= Wired logic connection =

Logic gate that implements boolean algebra

A wired logic connection is a logic gate that implements boolean algebra (logic) using only passive components such as diodes and resistors. A wired logic connection can create an AND or an OR gate. Limitations include the inability to create a NOT gate, the lack of amplification to provide level restoration, and its constant ohmic heating for most logic (particularly more than CMOS) which indirectly limits density of components and speed.

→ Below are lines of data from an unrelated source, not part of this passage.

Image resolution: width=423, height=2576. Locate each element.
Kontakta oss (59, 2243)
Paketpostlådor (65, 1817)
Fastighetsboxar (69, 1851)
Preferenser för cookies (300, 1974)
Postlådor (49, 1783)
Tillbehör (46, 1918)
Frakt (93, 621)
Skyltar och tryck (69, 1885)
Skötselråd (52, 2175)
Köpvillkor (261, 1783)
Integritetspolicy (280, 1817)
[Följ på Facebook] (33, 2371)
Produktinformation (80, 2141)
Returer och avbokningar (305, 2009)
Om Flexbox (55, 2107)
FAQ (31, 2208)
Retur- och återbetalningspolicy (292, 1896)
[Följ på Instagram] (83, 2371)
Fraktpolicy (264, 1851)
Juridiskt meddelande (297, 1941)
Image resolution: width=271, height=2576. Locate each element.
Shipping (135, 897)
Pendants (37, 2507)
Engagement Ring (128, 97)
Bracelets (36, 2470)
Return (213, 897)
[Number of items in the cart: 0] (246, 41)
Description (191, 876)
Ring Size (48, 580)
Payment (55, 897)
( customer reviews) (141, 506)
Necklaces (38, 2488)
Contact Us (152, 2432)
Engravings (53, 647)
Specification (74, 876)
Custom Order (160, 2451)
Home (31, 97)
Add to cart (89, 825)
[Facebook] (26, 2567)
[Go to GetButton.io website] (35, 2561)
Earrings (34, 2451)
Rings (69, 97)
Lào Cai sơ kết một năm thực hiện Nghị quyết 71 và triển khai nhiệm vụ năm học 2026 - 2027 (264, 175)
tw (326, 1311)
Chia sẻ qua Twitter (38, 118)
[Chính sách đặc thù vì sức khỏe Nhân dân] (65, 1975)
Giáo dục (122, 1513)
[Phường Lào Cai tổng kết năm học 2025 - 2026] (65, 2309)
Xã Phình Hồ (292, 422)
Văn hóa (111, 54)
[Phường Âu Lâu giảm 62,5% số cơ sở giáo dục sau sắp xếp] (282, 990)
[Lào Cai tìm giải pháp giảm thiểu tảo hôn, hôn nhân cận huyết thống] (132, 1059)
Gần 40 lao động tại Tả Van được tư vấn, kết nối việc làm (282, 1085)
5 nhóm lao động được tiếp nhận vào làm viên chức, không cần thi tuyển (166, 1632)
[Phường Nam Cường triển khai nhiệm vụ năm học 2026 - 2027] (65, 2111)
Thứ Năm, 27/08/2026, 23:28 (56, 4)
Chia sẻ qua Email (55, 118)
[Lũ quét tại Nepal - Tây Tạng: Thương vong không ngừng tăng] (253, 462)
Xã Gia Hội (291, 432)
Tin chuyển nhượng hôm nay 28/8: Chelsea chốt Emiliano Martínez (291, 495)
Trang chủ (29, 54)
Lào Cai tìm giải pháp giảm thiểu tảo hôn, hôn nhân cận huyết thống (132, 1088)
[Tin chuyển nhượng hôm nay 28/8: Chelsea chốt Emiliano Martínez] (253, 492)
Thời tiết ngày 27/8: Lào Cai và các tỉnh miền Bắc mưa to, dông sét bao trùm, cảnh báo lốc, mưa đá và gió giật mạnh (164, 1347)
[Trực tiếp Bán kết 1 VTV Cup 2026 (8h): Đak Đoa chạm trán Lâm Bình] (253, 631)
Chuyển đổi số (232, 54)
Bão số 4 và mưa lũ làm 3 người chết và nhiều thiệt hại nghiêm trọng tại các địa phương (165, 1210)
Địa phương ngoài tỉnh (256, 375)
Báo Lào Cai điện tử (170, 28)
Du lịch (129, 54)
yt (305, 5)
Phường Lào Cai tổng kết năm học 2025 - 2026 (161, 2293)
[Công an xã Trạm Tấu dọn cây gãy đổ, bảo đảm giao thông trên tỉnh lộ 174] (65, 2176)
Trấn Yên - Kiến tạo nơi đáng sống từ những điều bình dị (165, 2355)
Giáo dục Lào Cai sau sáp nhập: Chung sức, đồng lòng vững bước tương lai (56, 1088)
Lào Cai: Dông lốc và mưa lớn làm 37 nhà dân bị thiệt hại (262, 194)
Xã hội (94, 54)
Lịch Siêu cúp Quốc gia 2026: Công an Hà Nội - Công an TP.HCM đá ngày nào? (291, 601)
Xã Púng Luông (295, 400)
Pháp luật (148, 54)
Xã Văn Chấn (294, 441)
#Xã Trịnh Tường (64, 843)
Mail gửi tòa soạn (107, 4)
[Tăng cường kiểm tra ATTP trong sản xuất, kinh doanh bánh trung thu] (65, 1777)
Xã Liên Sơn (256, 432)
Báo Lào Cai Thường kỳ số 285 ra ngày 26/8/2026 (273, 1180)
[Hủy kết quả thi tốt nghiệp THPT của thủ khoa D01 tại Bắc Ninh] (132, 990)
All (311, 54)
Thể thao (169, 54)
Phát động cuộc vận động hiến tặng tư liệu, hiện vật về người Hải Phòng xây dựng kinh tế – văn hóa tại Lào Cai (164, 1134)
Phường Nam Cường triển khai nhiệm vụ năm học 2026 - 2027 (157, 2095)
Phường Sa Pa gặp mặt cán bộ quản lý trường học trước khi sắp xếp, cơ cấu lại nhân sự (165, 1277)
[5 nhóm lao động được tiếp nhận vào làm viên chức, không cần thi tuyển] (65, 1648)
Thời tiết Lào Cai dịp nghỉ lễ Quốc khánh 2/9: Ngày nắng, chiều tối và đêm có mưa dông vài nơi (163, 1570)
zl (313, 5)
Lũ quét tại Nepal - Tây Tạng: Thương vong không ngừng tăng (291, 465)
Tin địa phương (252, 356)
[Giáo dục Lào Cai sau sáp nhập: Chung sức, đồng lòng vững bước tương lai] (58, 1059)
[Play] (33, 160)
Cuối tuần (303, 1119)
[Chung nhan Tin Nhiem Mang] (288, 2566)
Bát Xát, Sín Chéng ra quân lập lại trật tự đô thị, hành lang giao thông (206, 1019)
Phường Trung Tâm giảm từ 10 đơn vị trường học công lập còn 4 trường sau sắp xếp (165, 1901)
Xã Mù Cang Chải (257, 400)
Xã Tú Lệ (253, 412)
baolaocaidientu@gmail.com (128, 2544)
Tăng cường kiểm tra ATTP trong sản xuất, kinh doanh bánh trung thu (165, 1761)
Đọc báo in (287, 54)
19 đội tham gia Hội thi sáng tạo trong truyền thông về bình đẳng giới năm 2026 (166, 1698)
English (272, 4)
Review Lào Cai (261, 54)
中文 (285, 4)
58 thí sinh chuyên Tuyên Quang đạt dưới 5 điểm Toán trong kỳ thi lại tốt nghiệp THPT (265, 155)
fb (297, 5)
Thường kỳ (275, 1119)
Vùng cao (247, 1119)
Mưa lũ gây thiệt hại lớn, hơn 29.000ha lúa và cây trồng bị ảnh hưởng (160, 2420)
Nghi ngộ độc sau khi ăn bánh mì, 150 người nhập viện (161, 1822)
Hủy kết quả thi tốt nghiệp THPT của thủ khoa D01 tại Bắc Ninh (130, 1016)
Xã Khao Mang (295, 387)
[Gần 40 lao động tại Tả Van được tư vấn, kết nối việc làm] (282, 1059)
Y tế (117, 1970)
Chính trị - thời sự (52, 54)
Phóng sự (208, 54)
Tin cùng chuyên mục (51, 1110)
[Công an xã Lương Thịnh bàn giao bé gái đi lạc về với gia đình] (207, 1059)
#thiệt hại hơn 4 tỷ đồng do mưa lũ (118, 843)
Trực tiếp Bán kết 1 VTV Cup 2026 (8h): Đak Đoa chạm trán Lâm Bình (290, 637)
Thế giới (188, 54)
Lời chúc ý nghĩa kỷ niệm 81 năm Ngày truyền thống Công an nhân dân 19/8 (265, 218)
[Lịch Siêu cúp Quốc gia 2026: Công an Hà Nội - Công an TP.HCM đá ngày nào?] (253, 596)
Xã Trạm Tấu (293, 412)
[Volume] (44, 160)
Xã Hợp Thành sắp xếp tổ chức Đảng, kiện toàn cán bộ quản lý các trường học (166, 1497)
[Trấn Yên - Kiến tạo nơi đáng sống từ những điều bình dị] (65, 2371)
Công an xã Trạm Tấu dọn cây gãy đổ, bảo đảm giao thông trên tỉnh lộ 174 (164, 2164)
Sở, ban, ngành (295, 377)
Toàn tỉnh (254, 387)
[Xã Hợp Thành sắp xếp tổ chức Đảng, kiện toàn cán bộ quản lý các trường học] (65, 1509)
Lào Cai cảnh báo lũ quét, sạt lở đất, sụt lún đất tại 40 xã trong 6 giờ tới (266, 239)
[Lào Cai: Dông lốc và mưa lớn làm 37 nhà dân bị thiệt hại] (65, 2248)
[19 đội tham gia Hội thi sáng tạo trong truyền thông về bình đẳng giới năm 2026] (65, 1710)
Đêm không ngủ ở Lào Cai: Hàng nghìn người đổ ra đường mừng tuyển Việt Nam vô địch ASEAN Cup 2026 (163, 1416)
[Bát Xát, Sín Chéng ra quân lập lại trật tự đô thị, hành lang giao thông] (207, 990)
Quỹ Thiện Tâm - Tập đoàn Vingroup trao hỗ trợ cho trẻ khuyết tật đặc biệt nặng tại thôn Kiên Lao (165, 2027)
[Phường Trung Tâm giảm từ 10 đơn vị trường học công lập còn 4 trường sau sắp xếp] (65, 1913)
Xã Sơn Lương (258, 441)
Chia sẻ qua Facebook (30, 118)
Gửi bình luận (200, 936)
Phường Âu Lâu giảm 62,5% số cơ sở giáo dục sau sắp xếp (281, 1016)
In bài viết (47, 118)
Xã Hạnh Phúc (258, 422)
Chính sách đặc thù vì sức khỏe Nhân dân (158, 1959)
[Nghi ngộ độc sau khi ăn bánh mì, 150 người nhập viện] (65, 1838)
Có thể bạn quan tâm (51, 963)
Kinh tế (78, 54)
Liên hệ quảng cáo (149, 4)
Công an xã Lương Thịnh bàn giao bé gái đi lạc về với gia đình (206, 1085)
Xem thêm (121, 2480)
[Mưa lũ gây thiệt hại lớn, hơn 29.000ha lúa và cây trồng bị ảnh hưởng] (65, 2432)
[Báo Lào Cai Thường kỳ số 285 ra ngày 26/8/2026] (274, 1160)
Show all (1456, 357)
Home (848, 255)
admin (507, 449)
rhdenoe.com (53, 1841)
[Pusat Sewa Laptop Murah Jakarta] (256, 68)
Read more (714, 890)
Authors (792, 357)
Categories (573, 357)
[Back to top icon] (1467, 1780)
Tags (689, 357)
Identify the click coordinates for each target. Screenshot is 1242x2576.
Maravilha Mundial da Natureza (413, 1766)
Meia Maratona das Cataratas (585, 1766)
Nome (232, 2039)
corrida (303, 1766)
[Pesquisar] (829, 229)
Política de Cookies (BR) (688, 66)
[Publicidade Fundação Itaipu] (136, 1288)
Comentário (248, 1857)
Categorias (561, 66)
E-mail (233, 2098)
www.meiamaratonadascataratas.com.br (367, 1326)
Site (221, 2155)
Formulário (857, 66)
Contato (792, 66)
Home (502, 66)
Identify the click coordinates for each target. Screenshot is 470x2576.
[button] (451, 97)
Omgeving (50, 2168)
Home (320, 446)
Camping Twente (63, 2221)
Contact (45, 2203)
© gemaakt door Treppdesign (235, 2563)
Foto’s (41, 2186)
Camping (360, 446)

Wired logic works by exploiting the high impedance of open collector outputs (and its variants: open emitter, open drain, or open source) by just adding a pull-up or pull-down resistor to a voltage source, or can be applied to push–pull outputs by using diode logic (with the disadvantage of incurring a diode drop voltage loss).

==Active-high wired AND connection==

Open-collector buffers connected as wired AND

The wired AND connection is a form of AND gate. When using open collector or similar outputs (which can be identified by the ⎐ symbol in schematics), wired AND only requires a pull up resistor on the shared output wire. In this example, 5V is considered HIGH (true), and 0V is LOW (false). This gate can be easily extended with more inputs.

When all inputs are HIGH, they all present high impedance, and the pull-up resistor pulls output voltage HIGH, but if any input is LOW, they pull the output LOW:

| Inputs |  | Output |
|---|---|---|
| A | B | A AND B |
| HIGH | LOW | LOW |
| LOW | HIGH | LOW |
| LOW | LOW | LOW |
| HIGH | HIGH | HIGH |

When driving a load, the HIGH output is reduced by the pull-up's voltage drop, though the LOW output is almost 0V. But if diode logic is used, each input requires a diode, and the LOW output voltage will additionally be raised by the diode's forward voltage. Care should be taken to ensure the output still lies within valid voltage levels.

==Active-high wired OR connection==

Open-emitter buffers connected as wired OR

The wired OR connection electrically performs the Boolean logic operation of an OR gate using open emitter or similar inputs (which can be identified by the ⎏ symbol in schematics) connected to a shared output with a pull-down resistor. This gate can also be easily extended with more inputs.

When all inputs are LOW, they all present high impedance, and the pull-down resistor pulls the output voltage LOW, but if any input is HIGH, they pull the output HIGH:

| Inputs |  | Output |
|---|---|---|
| A | B | A OR B |
| LOW | LOW | LOW |
| LOW | HIGH | HIGH |
| HIGH | LOW | HIGH |
| HIGH | HIGH | HIGH |

When driving a load, the LOW output is raised by the pull-down's voltage drop, though the HIGH output is almost the supply voltage (5V). But if diode logic is used, each input requires a diode, and the HIGH output voltage will additionally be lowered by the diode's forward voltage.

==Reversing active level==
An active-high wired AND can be treated as active-low wired OR (and an active-high wired OR can be treated as active-low wired AND), by using active-low logic (or negative logic) and applying De Morgan's laws.

==Compatibility of wired AND OR using diodes==

Wired AND in diode logic
Wired OR in diode logic

Diode logic uses a diode for each input in addition to a shared pull-up resistor (for wired AND) or a pull-down resistor (for wired OR). However, each stage of diode logic reduces output voltage levels. So without amplification, the output voltage may not be compatible with the primary logic family.